▶ **Exercises to complete**
1. Answer these questions from the excerpt on dietary BRBs and gut flora, one line each:
(a) What does IL-10 regulate in the gut?
(b) Which bacteria did dietary BRBs increase in F344 rats?
(c) Which analysis showed a time-dependent change in bacterial diversity?
2. Condense the paragraph beginning "IL-10 is known to regulate" from the excerpt on dietary BRBs and gut flora into a short bulleted list that keeps its main facts.

▶ **Excerpt**
= Beginning of Section =

IL-10 is known to regulate growth of commensal flora in the gut and, thus, it also maintains gut homeostasis (32). We have evidence that dietary BRBs increase the abundance of Lactobacillus, Coriobacteriales, Bifidobacteriales, Bacteroides, and Clostridiales in F344 rats (unpublished data). The Bray–Curtis analysis showed a strong time-dependent change in bacterial diversity of the microbiota in response to dietary treatment with BRBs (unpublished data). It is possible that BRBs may also have effects on the microbial flora of WT and knockout mice. We speculate that if BRBs exhibit effects on the flora, this could potentially lead to less inflammation as witnessed in the knockout mice. We are currently evaluating the effects of dietary BRBs on gut flora in WT and the knockout mice.

= End of Section =

▶ **Data to examine**

= Beginning of Section =

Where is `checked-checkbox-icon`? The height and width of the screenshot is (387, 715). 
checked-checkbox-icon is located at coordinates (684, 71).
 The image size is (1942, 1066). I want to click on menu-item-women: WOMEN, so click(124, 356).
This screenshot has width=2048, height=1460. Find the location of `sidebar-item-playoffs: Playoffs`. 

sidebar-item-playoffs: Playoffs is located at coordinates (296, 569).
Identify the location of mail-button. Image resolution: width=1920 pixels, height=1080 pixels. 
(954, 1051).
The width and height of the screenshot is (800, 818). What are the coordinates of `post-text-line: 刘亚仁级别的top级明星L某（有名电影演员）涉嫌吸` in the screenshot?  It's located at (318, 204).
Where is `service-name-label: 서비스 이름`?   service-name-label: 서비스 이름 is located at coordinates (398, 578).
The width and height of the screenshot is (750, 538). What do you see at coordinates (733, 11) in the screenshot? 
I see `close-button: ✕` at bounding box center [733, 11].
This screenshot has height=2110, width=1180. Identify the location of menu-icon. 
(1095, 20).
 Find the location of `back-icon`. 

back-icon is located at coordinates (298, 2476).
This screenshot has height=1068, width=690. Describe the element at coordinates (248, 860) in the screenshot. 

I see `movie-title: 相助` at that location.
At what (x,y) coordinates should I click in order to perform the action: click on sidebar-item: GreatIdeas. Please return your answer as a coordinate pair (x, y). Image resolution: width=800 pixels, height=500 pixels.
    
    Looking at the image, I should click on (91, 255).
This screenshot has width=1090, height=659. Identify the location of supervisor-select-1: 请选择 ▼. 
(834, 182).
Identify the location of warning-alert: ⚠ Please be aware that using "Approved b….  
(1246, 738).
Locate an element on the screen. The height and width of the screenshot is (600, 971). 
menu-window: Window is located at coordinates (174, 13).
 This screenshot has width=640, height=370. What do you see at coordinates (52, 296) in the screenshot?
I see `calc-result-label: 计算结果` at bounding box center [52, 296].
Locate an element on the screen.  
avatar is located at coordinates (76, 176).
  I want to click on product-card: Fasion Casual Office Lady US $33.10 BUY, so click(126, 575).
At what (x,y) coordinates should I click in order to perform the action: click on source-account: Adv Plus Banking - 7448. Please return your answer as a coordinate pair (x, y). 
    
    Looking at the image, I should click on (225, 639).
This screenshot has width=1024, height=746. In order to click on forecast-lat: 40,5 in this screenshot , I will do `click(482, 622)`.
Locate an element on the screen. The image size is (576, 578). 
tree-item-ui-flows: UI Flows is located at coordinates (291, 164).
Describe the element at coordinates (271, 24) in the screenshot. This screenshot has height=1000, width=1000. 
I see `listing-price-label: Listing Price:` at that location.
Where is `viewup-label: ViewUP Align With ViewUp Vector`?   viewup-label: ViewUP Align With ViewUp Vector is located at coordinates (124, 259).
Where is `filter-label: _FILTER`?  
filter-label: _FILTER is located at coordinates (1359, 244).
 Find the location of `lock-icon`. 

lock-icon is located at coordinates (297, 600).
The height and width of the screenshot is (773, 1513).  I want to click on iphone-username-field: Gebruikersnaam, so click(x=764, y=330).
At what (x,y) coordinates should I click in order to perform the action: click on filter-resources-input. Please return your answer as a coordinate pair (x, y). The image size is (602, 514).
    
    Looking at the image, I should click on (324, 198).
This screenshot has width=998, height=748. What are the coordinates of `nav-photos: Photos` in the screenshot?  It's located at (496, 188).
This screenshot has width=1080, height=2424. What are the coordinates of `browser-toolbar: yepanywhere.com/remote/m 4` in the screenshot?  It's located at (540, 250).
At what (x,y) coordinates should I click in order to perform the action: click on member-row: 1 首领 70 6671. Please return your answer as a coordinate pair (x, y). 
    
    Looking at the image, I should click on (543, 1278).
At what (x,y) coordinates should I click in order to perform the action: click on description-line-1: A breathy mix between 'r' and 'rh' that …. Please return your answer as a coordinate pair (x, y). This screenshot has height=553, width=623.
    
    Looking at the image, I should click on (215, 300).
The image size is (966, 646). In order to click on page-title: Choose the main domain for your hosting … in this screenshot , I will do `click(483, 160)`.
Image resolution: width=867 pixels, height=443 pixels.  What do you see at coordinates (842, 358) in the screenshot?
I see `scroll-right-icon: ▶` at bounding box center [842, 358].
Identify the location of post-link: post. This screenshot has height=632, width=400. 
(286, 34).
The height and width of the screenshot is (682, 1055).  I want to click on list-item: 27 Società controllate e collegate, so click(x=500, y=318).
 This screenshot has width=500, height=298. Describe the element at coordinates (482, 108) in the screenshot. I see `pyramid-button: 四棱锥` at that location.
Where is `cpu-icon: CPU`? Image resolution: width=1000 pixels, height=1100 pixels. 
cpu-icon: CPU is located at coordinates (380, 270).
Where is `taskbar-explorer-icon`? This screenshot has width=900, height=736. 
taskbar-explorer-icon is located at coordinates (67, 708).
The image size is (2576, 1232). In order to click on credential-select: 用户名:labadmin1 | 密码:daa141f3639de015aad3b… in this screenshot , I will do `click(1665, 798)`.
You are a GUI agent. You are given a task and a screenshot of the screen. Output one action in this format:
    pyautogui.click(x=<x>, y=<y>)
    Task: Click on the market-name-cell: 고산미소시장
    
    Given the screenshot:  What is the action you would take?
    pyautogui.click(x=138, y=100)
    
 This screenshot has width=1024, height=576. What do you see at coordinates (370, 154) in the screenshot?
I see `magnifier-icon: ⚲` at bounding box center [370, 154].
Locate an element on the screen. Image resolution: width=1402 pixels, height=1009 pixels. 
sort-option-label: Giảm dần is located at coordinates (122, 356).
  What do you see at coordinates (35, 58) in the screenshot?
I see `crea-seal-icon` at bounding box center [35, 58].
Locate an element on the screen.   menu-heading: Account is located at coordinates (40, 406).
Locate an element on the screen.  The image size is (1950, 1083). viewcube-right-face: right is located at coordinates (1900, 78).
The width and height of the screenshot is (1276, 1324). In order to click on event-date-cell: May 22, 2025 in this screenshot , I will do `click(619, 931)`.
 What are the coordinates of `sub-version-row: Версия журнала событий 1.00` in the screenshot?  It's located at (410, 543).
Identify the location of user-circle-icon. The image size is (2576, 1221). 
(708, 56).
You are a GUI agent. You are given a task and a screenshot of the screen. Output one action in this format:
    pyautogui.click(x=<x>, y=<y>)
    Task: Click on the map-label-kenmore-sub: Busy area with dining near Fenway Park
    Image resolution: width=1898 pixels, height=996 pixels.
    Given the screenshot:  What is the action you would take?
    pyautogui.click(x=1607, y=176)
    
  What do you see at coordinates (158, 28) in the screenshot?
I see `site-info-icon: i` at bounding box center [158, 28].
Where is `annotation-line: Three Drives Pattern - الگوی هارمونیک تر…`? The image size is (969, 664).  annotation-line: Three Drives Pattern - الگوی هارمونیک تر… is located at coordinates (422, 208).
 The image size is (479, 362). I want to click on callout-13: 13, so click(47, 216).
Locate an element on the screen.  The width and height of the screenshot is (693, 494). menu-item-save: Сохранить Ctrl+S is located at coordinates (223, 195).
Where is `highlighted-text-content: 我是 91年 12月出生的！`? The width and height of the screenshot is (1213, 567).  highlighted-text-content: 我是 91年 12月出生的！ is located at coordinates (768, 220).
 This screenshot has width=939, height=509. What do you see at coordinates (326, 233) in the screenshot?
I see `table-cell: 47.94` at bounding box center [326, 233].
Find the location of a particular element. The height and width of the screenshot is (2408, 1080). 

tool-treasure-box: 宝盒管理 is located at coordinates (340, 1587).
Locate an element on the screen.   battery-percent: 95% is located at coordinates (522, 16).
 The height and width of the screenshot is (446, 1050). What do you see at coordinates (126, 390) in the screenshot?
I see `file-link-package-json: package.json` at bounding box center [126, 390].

= End of Section =

▶ **Answers in order**
1.
(a) The growth of commensal flora, which also maintains gut homeostasis.
(b) Lactobacillus, Coriobacteriales, Bifidobacteriales, Bacteroides, and Clostridiales.
(c) The Bray–Curtis analysis.

2.
- IL-10 regulates the growth of commensal gut flora and so helps maintain gut homeostasis.
- In F344 rats, dietary BRBs increase Lactobacillus, Coriobacteriales, Bifidobacteriales, Bacteroides, and Clostridiales (unpublished data).
- Bray–Curtis analysis showed a strong time-dependent change in bacterial diversity with BRB treatment (unpublished data).
- BRBs may also affect the flora of WT and knockout mice, possibly leading to the reduced inflammation seen in the knockout mice.
- The effects of dietary BRBs on gut flora in WT and knockout mice are now being evaluated.